El partido más poderoso es la sociedad

René Avilés Fabila

 

No todos los políticos mexicanos han sido como los que ahora padecemos, sin excepciones. Los hubo cultos y la lista no es pequeña: Sebastián Lerdo de Tejada, Justo Sierra, Emilio Portes Gil, Isidro Fabela, Agustín Yáñez, Jesús Reyes Heroles… Pero algo pasó y triunfaron los que pocos libros han tenido en la mano. No creo, en principio, que leer literatura sea básico para un político, un funcionario. Por un lado, no son tan importantes en el complicado arte de gobernar. En segundo, estamos en un país que a duras penas lee o que de plano desdeña la literatura. Por fortuna no tengo ninguna deuda con los partidos políticos y sí, en cambio, multitud de agravios. Por décadas me ofendió el autoritarismo y la brutalidad del PRI, el conservadurismo del PAN me irrita y desagrada, y la corrupción infinita del PRD es en verdad repugnante. No he trabajado para ninguno de ellos. He permanecido al margen de sus acciones y posturas. Como escritor de literatura, profesor universitario y periodista, he sido crítico. Creo que ésta es la función natural de quienes en un país con nuestras características sociales, recibimos educación a costa de la sociedad.

Lo preocupante es la insensibilidad que padecen los políticos mexicanos: son todos refractarios a las manifestaciones del arte. Pocos se salvan. La mayoría firma libros que no escribieron y cuando aparece la necesidad de una mayor cultura, que no se circunscriba a lo que les pagan por hacer, el ridículo los cubre. Así fue con Fox y así con Calderón y con López Obrador, quien ahora está necio en fundar la “república del amor” y para justificar la tontería recurre sólo a palabras huecas, carentes de todo sentido. Vázquez Mota tiene el don de la experiencia de los libros de autoestima, pero llegado el momento no la salvará de la ausencia de una sólida cultura. ¿Creel, Cordero? Mejor no hablar de ellos, ambos se equivocan hasta en los temas que son de su competencia.

Es necesario tener una sociedad más exigente, más severa en cuanto a la selección de quienes nos van a gobernar. No más caudillos, hay que buscar partidos con ideología y con proyectos de nación. Las sociedades más avanzadas prefieren buscar un alto grado de bienestar y educación, de economía y salud, en lugar de líderes mesiánicos. Los mexicanos debemos ser más selectivos, más severos. Hay que buscar hombres y mujeres con experiencia, honestidad e ideas. Hablar de izquierdas y derechas es ya casi una farsa, al menos en México. La izquierda real no existe, es pura palabrería que las acciones no respaldan. La derecha sí es real y porque significa atraso hay que combatirla.

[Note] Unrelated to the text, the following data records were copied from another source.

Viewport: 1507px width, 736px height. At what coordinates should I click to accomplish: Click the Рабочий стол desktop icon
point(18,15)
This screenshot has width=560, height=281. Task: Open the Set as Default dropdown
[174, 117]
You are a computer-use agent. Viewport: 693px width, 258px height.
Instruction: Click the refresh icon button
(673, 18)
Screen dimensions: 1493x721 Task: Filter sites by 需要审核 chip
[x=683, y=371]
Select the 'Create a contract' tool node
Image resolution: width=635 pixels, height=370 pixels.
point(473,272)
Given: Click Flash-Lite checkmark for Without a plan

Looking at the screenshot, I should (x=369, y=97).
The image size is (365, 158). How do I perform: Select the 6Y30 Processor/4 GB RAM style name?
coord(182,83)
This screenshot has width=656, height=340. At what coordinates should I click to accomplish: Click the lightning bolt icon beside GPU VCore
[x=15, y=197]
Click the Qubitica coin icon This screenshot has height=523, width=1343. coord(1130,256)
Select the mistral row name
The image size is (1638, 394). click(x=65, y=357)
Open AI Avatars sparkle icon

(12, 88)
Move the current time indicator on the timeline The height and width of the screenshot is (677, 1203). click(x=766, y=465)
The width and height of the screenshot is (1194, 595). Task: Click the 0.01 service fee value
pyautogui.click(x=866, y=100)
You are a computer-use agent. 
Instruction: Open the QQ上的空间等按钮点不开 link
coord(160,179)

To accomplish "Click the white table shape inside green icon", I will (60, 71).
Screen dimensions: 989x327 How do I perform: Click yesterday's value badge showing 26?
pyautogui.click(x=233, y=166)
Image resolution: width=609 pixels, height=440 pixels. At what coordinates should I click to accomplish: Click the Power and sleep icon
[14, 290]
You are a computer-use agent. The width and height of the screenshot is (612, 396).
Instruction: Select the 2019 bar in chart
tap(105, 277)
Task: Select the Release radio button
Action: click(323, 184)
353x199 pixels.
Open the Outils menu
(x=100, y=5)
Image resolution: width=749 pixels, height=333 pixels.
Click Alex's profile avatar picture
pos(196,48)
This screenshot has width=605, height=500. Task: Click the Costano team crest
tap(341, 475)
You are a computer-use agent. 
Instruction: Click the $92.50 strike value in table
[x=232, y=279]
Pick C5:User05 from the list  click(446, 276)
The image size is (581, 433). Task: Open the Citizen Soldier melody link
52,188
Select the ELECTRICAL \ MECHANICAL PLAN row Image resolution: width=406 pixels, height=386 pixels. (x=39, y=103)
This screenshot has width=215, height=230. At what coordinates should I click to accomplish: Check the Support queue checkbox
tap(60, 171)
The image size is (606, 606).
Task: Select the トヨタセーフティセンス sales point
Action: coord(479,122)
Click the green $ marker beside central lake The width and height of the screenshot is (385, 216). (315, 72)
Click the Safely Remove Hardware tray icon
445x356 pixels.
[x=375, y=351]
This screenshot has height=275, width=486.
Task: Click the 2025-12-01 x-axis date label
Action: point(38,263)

Los tiempos son de profundas transformaciones, ya dejamos atrás el siglo XX. Hoy los viejos militantes comunistas y ex guerrilleros se lanzan en pos de procesos electorales y se colocan más en el centro que en la izquierda, como lo han hecho en Brasil. España, al sentir que su bienestar peligraba, pasó a la peor derecha sin ningún temor. No existen muchas alternativas políticas y sí muchos deseos de mejorar la situación económica del país. Hay que darnos cuenta de que el mejor partido, el más poderoso, es la propia sociedad. Hemos sido manejados como manada, es el momento de que los políticos nos obedezcan. Los programas y tareas deben ser dictados por el país en su conjunto y no permitir más que impongan sus escasas ideas y sus proyectos que siempre están contaminados por intereses personales.

Los políticos son nuestros servidores, cobran de nuestro dinero, trabajan mal y encima los seguimos a ciegas y con vehemencia. Debe ser a la inversa y es tiempo de percatarnos de ello.